The Future Is AI, but AI Has a Software Delivery Problem
In the annals of transformative technologies, few can rival the disruptive potential of artificial intelligence (AI). Like the rise of the internet and mobile technology, AI is already proving to be the next frontier in innovation.
However, while the potential is staggering, AI development confronts a significant challenge: actually getting it into products.
Think back to the dawn of the internet — a time filled with overhyped promises that nonetheless harbored game-changing realities for those who could harness that new technology. Today, engineering teams are at a similar crossroads, grappling with the pressure to leverage AI against the uncertainty of where to begin.
Readers of Sequoia Capital’s article Generative AI’s Act Two may conclude that GenAI’s next chapter is near. The early half of 2023, Act One, was a race to build foundational models from scratch, and Act Two is about figuring out how to incorporate existing models into more comprehensive solutions.
But what about beyond Act Two? As more developers become comfortable building AI-powered software, Act Three will trigger a new race: the ability to build, deploy and manage AI-powered software at scale, which requires continuous monitoring and validation at unprecedented levels.
This is why crucial DevOps practices for delivering software at scale, like continuous integration and continuous delivery (CI/CD), will play a central role in providing a robust framework for engineering leaders to navigate the complexities of delivering AI-powered software — therefore turning these technological challenges into opportunities for innovation and competitive advantage.
From Yes/No to Infinite Gray: The Testing Maze of AI
Just as software teams have honed practices for getting reliable, observable, available applications safely and quickly into customers’ hands at scale, AI-powered software is yet again evolving these methods. We’re experiencing a paradigm shift from the deterministic outcomes we’ve built software development practices around to a world with probabilistic outcomes.

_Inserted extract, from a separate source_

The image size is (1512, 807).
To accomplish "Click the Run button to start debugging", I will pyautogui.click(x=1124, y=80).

This complexity throws a wrench in the conventional yes-or-no logic that has been foundational to how we’ve tested software, requiring developers to navigate a variety of subjective outcomes. Manually testing such systems becomes an arduous, time-consuming endeavor, as it demands not only verifying a vast array of potential interactions but also assessing the subjective quality of decisions made by the AI.

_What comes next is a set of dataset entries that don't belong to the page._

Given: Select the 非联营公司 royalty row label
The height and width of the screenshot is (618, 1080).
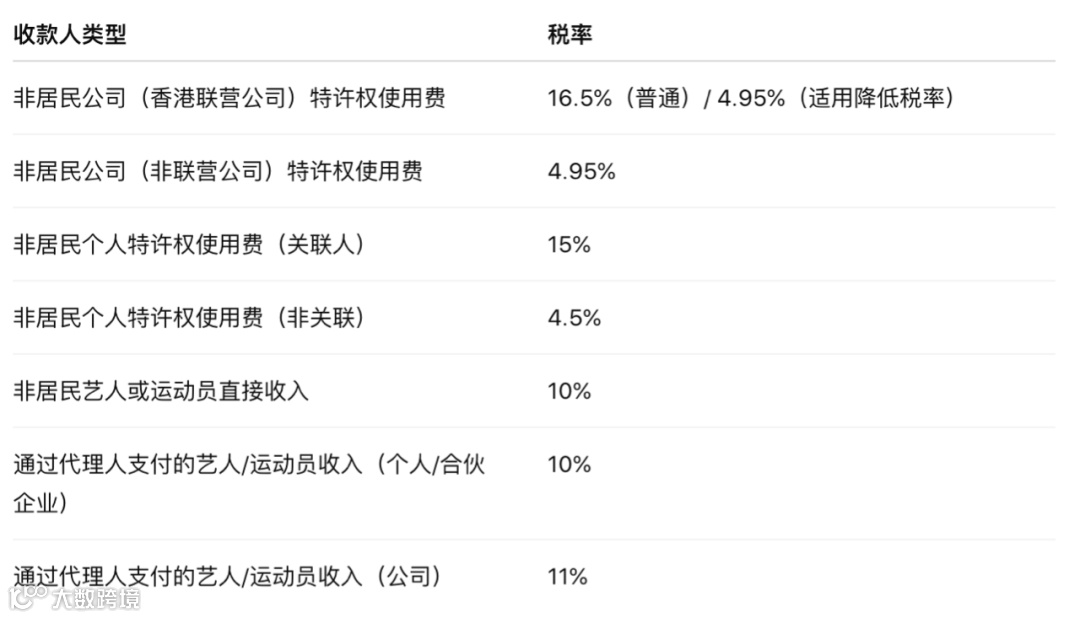Looking at the screenshot, I should point(217,171).
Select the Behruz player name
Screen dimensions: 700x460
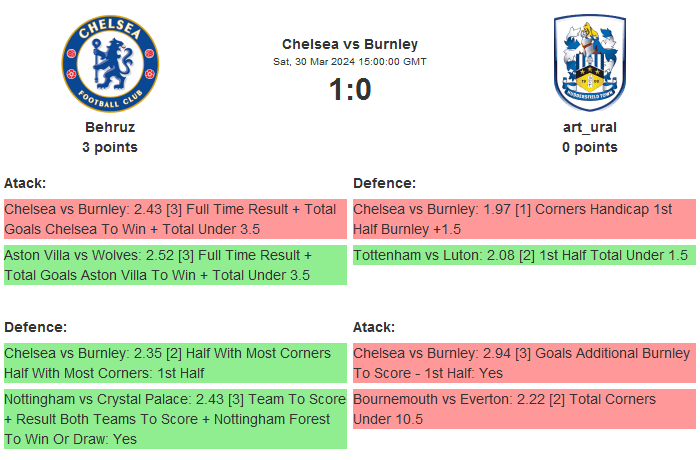coord(110,127)

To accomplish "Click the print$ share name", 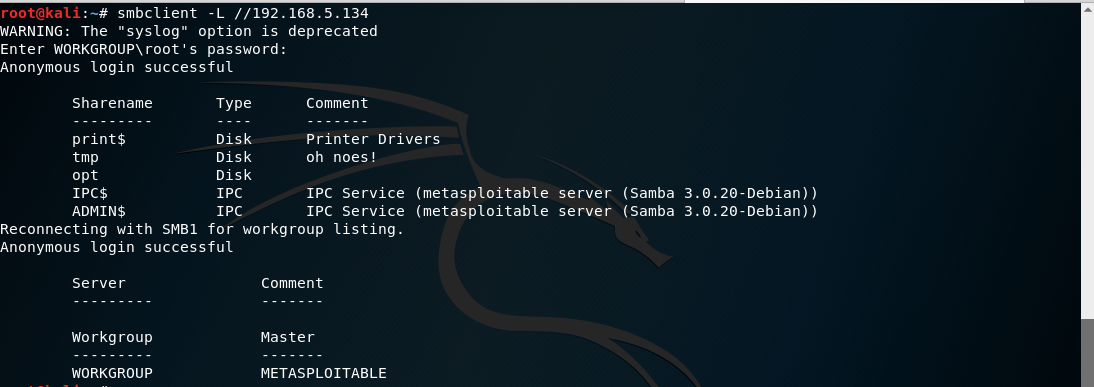I will pos(99,139).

Today, the work of validating quality answers is often done by subject matter experts, but in order to scale, teams will need to look to CI/CD tools that seamlessly integrate with evaluation platforms to automate this process. This underscores the need for innovative approaches in testing and validating AI, building on everything we’ve learned about CI/CD and what it takes to effectively and safely deliver applications to customers in this new world.
Using Today’s CI/CD Pipeline to Deliver AI’s Act Three
CI/CD is pivotal in helping teams manage the complexity of developing AI-powered software. These methodologies offer a structured, automated pipeline spanning from building and testing to training and deploying AI-enabled applications.

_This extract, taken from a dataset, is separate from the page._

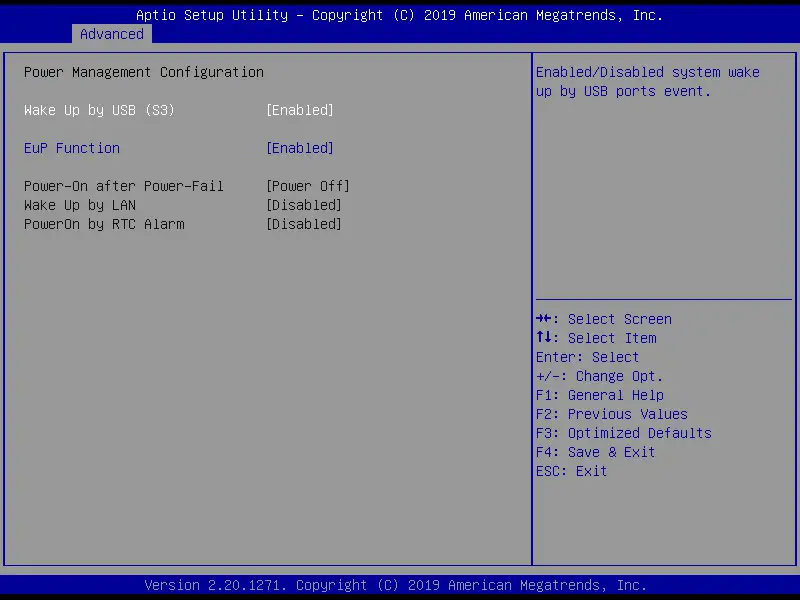Screen dimensions: 800x600
Task: Select the Advanced tab
Action: (x=111, y=33)
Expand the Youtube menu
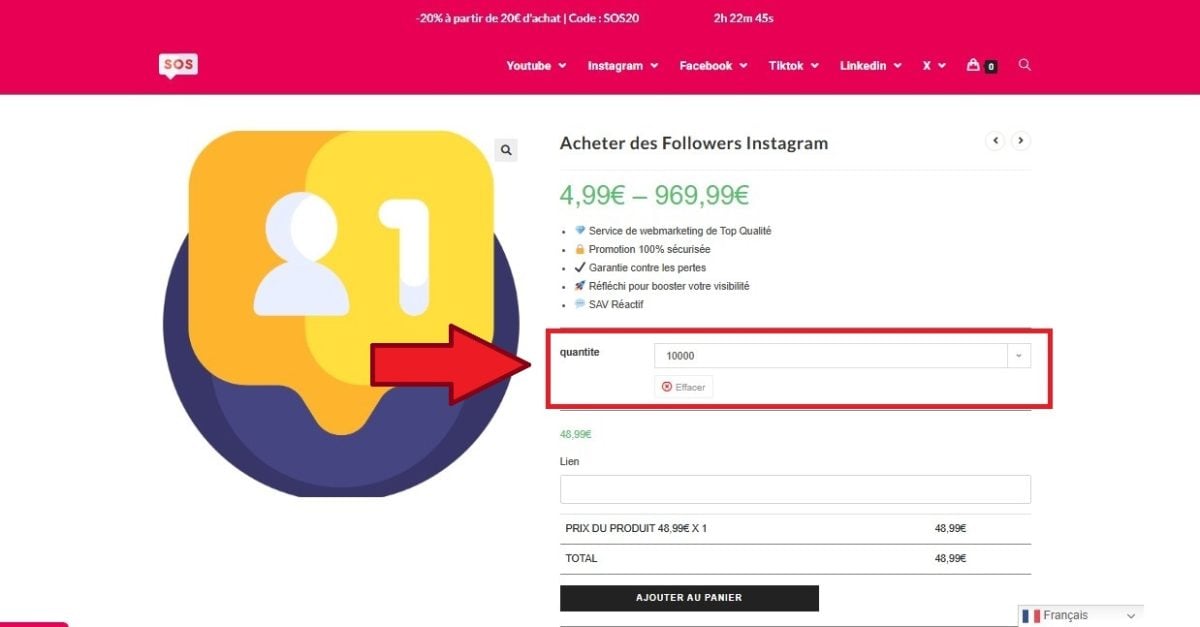Screen dimensions: 1200x627 point(536,66)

Think of it as supercharged delivery, ensuring that computational resources are both scalable and efficient. Automated testing and fast feedback loops allow for the rapid identification of issues, mitigating the risk of AI-related challenges like model drift.
CI/CD enhances team collaboration, accelerates development timelines, and refines AI-powered software quality through process automation. This automation minimizes manual errors and bolsters reproducibility, empowering teams to swiftly and confidently deliver reliable AI-powered applications. By integrating AI software development with automated testing and continuous deployment, CI/CD pipelines facilitate a seamless workflow where any and all changes are consistently built, trained, tested, deployed, and monitored.
This system acts as a quality gatekeeper, ensuring only AI-enabled applications that meet the stringent standards make it to production. Furthermore, if performance wanes due to model drift, the pipeline can safely roll back, retrain and redeploy updated AI-enabled applications, ensuring deployed AI/ML applications remain robust and functional over time.
Aligning AI and ML Projects with Business Objectives
Strategic business alignment is crucial when investing in AI-powered software, extending far beyond the engineering team’s purview. It requires a synergistic effort, where stakeholders across various departments — such as product management, marketing, sales and customer service — collaborate to define clear objectives that AI can achieve.
The key is ensuring that AI initiatives are closely tied to core business goals, such as enhancing customer experiences, streamlining operations or unlocking new revenue streams. This cross-functional alignment ensures that AI projects are technically viable and commercially strategic, maximizing ROI and ensuring that the technology serves broader business objectives rather than existing in a silo.
Accelerate Your AI-Powered Innovation to Win Tomorrow’s Market
The future may indeed belong to AI, but realizing its full potential hinges on our ability to solve the software delivery conundrum. It demands a combination of strategic business alignment, technical preparation and the right tools and processes.
By integrating AI with robust CI/CD practices, engineering leaders can navigate the complexities of delivering AI-powered software, transforming potential into performance and vision into reality. As AI reshapes the landscape, the readiness to evolve and adapt software delivery practices will separate the pioneers from the rest, ensuring a competitive edge in the ever-evolving technology arena.